Nawaz preempts Zardari by suggesting Rabbani as Senate chief

By Tariq Butt
March 08, 2018

ISLAMABAD: By favouring Mian Raza Rabbani, belonging to the rival political force, as the next senate chairman, the ousted Prime Minister, Nawaz Sharif, tried to preempt ex-president Asif Ali Zardari to nominate someone else.

However, the Pakistan People’s Party (PPP) supremo quickly disapproved the proposal as he has some other preference for the Upper House chief’s slot. He thus demonstrated that the decisions about his party are to be taken by him and not by an outsider.

Rabbani deserves the treatment the Pakistan Muslim League-Nawaz (PML-N) and its allied parties extended in recognition of his exceptional democratic credentials and non-partisan role. Before the outgoing Senate chief’s own party selected or ignored him, Nawaz Sharif took the lead despite being his being the single largest party.

If there is no consensus on Rabbani, and it is clear as of now that there will not be, a contest will take place, which will be perfectly democratic. In this clash Pakistan Tehreek-e-Insaf (PTI) will be between a rock and a hard place if it will have to choose between the PML-N and PPP to partner with in this poll.

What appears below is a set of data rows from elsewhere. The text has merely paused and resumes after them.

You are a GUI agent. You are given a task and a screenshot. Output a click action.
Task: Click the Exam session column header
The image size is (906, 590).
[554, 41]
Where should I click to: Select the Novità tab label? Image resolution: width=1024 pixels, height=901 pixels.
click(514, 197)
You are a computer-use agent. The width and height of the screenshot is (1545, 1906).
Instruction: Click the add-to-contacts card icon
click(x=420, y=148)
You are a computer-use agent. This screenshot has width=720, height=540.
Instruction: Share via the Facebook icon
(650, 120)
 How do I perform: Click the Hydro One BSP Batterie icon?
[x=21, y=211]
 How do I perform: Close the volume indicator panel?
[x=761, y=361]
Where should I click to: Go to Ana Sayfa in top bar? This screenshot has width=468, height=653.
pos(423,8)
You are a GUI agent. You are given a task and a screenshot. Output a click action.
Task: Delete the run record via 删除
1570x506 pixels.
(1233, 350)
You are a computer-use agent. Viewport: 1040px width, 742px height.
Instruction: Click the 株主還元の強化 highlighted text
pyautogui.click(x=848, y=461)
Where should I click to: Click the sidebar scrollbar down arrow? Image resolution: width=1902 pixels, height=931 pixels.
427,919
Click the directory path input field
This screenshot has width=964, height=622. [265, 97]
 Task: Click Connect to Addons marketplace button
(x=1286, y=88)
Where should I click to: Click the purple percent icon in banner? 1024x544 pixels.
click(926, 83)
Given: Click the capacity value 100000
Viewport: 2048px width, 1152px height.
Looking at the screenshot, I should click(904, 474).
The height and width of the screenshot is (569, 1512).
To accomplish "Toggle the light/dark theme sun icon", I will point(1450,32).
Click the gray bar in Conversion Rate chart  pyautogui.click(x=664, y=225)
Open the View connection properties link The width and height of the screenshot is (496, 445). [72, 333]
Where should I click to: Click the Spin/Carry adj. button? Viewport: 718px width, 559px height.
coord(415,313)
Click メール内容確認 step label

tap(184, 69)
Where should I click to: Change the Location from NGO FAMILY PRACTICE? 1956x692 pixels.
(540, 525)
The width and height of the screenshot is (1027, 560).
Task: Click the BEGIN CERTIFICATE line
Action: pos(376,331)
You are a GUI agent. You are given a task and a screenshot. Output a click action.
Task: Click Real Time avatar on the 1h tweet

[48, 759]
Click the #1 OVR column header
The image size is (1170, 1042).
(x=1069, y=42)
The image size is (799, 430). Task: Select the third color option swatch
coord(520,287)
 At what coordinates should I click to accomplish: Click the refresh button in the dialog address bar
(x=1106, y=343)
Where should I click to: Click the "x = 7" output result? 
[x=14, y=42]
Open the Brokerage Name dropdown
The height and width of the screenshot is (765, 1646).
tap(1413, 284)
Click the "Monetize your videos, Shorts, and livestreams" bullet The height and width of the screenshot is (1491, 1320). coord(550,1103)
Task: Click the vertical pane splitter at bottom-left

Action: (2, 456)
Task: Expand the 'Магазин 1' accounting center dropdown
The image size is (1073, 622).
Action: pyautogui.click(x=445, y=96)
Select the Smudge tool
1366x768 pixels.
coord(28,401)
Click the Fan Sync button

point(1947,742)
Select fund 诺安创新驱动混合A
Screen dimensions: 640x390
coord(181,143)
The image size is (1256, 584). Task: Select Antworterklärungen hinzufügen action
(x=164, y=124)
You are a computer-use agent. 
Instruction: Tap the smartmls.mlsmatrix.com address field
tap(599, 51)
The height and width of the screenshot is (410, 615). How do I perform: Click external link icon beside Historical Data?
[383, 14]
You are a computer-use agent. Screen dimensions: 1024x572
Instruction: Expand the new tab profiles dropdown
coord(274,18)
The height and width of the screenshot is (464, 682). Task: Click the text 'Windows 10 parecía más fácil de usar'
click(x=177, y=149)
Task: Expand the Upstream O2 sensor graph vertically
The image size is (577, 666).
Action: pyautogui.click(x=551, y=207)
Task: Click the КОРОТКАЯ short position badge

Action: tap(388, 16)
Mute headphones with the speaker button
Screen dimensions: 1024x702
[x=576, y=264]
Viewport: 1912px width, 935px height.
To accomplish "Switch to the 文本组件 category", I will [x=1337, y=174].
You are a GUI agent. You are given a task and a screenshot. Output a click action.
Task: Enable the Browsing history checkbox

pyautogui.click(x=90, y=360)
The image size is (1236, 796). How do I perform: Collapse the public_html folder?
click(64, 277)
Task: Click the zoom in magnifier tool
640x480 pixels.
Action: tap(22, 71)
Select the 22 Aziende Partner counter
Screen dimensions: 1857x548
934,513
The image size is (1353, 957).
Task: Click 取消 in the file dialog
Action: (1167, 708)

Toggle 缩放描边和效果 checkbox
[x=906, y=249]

The third option available to the PTI, most plausible from its point of view that it is going to follow, is to refrain from supporting either of the two major parties and sponsor its own nominee in the March 12 clash. However, its solo flight may be more detrimental for the PPP than the PML-N as the latter has a clear edge over the former and would not be seeking its votes. The PPP actually needs the PTI’s help.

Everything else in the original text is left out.